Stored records
- - -
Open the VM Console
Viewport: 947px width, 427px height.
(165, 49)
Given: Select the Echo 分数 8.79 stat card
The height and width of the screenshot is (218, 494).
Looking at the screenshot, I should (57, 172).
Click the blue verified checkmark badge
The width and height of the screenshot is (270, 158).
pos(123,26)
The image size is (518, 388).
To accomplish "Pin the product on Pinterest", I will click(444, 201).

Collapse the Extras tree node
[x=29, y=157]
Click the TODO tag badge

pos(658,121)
- - -
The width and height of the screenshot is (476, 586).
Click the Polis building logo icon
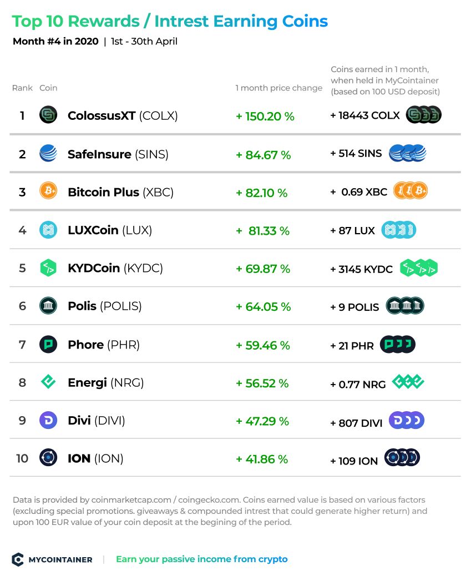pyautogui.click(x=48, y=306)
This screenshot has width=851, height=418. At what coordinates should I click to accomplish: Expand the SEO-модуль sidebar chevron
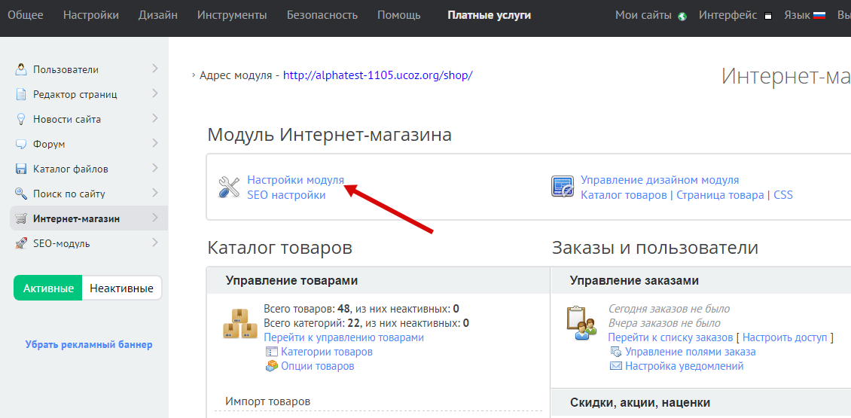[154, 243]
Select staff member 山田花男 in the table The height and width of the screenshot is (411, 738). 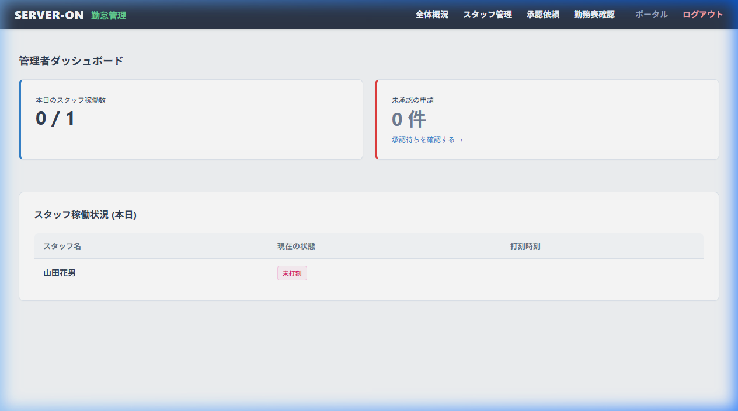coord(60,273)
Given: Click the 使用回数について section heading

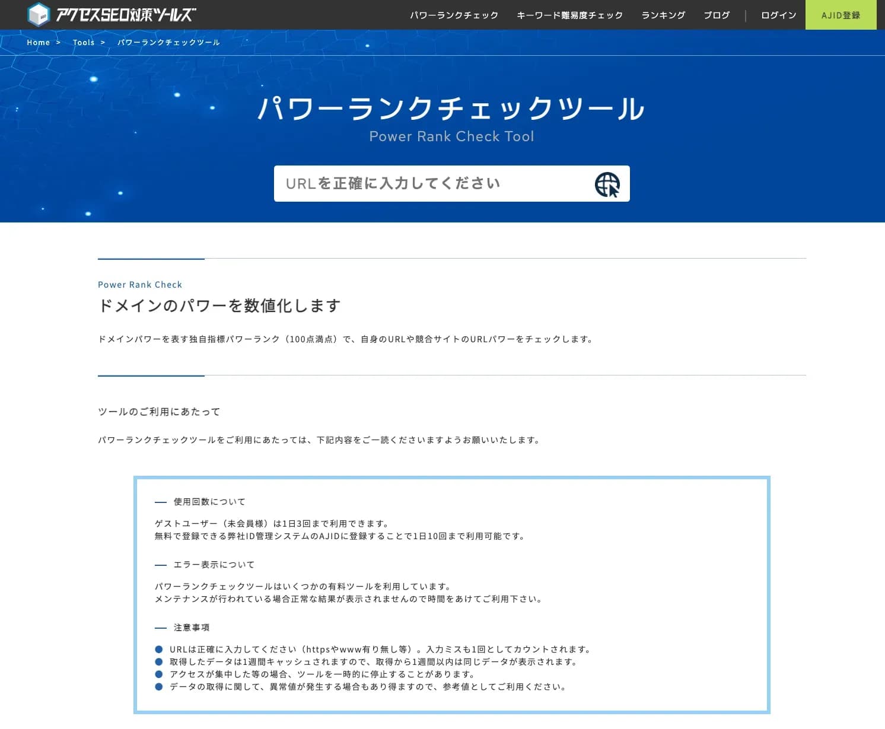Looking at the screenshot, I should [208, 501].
- - -
Could you set down, exactly as written, the lines above between the one holding "Open the VM Console" and the one holding "The image size is (518, 388).", inclusive, and nothing more?

| OUTPUT OF THE TASK |
Open the VM Console
Viewport: 947px width, 427px height.
(165, 49)
Given: Select the Echo 分数 8.79 stat card
The height and width of the screenshot is (218, 494).
Looking at the screenshot, I should (57, 172).
Click the blue verified checkmark badge
The width and height of the screenshot is (270, 158).
pos(123,26)
The image size is (518, 388).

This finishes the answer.